Copy out exactly each line from the line with "Task: Click the Password field label" through the last line of the material below.
** GIVEN INFORMATION follows **
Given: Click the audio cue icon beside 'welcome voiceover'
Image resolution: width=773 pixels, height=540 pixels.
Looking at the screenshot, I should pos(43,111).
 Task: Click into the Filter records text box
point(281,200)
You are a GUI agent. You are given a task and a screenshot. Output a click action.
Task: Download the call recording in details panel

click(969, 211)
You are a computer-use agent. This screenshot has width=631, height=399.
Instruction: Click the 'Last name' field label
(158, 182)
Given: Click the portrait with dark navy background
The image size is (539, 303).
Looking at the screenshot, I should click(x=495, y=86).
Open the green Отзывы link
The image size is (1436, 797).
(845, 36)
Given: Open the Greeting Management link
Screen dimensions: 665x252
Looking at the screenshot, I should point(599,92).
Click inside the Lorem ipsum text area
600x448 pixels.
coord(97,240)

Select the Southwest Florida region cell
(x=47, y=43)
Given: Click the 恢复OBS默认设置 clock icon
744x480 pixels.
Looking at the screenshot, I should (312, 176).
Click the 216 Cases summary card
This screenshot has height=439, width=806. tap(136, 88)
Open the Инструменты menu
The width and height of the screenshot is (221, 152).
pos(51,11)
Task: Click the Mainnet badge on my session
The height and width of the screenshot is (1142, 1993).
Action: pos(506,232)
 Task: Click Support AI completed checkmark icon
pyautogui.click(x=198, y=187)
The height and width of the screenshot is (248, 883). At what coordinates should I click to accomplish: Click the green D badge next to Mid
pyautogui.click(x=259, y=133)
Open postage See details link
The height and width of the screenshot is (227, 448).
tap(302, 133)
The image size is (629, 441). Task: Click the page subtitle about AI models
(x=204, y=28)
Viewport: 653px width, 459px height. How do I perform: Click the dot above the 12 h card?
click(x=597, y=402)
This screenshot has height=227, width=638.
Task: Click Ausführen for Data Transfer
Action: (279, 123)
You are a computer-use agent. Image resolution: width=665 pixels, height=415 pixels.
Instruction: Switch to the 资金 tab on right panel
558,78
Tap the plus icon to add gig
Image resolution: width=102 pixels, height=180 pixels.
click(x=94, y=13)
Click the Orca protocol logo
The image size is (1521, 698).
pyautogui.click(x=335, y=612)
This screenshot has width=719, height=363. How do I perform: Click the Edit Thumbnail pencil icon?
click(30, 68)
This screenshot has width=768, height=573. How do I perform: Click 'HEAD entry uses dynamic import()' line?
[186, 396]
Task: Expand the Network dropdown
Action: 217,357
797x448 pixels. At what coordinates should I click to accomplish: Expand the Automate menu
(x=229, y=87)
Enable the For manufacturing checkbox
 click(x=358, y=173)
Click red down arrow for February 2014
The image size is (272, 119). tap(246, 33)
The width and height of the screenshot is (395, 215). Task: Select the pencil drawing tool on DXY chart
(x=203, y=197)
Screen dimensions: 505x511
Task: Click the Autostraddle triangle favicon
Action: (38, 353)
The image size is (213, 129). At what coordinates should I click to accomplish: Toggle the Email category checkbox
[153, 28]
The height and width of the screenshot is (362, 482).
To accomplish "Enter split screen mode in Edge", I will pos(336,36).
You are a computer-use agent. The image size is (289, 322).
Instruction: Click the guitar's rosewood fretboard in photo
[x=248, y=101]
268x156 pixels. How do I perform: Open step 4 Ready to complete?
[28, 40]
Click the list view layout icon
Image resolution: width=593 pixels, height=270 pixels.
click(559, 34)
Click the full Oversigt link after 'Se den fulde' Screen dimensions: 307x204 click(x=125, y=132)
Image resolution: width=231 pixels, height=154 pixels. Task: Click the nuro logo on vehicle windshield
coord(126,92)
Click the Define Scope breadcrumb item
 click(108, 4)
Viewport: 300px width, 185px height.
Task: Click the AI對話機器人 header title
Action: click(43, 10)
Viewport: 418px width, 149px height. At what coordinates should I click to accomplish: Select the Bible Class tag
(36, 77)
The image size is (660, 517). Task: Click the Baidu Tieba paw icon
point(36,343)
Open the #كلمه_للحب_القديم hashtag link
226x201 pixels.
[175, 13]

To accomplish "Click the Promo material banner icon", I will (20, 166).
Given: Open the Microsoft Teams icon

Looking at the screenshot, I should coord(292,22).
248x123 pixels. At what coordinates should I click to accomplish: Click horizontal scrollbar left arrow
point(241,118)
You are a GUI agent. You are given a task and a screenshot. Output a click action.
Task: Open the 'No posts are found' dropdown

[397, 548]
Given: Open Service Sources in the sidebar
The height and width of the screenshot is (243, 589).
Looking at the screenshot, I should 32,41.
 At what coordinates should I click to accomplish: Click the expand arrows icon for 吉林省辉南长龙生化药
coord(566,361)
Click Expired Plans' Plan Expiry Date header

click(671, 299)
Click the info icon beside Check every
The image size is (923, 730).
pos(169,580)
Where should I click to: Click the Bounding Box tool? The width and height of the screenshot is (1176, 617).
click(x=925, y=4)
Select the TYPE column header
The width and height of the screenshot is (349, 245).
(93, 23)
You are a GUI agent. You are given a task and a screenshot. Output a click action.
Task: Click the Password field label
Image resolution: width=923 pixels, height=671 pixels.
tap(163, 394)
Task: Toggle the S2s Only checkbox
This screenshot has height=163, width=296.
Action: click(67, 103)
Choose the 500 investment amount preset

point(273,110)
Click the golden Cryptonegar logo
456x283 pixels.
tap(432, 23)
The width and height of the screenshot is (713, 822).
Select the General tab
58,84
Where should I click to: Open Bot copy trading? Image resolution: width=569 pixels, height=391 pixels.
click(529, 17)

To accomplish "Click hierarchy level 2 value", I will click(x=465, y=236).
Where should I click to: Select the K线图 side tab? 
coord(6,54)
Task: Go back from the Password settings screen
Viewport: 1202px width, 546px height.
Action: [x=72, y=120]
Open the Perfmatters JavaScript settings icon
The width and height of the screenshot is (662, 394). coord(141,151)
** End of GIVEN INFORMATION **
EXERCISE SOLUTION
Task: Click the Password field label
Image resolution: width=923 pixels, height=671 pixels.
tap(163, 394)
Task: Toggle the S2s Only checkbox
This screenshot has height=163, width=296.
Action: click(67, 103)
Choose the 500 investment amount preset

point(273,110)
Click the golden Cryptonegar logo
456x283 pixels.
tap(432, 23)
The width and height of the screenshot is (713, 822).
Select the General tab
58,84
Where should I click to: Open Bot copy trading? Image resolution: width=569 pixels, height=391 pixels.
click(529, 17)

To accomplish "Click hierarchy level 2 value", I will click(x=465, y=236).
Where should I click to: Select the K线图 side tab? 
coord(6,54)
Task: Go back from the Password settings screen
Viewport: 1202px width, 546px height.
Action: [x=72, y=120]
Open the Perfmatters JavaScript settings icon
The width and height of the screenshot is (662, 394). coord(141,151)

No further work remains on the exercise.